If the published numbers withstand endurance testing, the prototype would represent a meaningful step toward high-power electromagnetic plasma thrusters with thrust measured in whole newtons rather than millinewtons, while maintaining extremely high exhaust velocity. For comparison, NASA’s NEXT ion thruster documentation reports very high specific impulse in the thousands of seconds, but thrust remains in the hundreds of millinewtons range at kilowatt-class power. Rosatom asserts a different regime: much higher power and thrust while preserving very high effective exhaust velocity.

The strategic implications extend beyond faster travel; they encompass mission flexibility. Accelerated transits can expand launch windows, reduce exposure duration for sensitive payloads and crew, and allow for more aggressive abort options. However, these benefits are conditional on a complete system: power source, thermal control, shielding, and flight qualification.
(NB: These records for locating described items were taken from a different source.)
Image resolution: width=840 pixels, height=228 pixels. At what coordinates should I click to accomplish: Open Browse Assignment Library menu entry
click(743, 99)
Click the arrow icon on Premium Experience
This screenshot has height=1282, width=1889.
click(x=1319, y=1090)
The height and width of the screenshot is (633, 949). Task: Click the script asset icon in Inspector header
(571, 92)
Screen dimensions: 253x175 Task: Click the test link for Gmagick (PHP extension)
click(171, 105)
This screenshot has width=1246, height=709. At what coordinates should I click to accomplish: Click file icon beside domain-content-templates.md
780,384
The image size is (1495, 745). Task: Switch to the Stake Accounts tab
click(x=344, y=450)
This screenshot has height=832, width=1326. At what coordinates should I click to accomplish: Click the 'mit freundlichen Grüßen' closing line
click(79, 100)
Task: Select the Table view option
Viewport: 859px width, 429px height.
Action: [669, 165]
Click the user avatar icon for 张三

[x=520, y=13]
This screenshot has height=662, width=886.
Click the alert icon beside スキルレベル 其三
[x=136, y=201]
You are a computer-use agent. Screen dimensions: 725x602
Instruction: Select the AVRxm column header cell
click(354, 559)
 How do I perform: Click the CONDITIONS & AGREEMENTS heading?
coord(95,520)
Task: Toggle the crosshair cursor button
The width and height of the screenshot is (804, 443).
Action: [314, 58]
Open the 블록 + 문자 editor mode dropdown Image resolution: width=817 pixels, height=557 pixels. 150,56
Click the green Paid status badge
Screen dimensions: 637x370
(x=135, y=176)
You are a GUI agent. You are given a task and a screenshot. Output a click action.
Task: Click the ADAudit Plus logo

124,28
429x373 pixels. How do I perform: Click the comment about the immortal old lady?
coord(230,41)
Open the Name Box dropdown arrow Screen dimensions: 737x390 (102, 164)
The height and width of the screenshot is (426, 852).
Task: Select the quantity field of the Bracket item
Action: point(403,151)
Rosatom’s public narrative acknowledges this dependency by repeatedly pairing the engine with nuclear reactor-powered spacecraft.

Key Specifications Reported in Rosatom Affiliated Sources

Prototype status: laboratory prototype completed and positioned for resource and stand testing.
Propulsion method: magnetic plasma accelerator concept accelerating an ionized propellant stream.
Reported thrust: at least 6 newtons.
Reported effective exhaust velocity: stated as “specific impulse” at least 100 kilometers per second, approximately 10,200 seconds in conventional specific impulse units.
Reported average power: about 300 kilowatts in pulsed periodic operation.
Reported efficiency: greater than 80 percent listed in the Rosatom-affiliated technical summary box.
Test infrastructure: large vacuum chamber-based stand to simulate space-like conditions, including hydrogen pumping requirements described for dynamic vacuum.
Program horizon: Rosatom-affiliated reporting states an aim to create a flight prototype by 2030.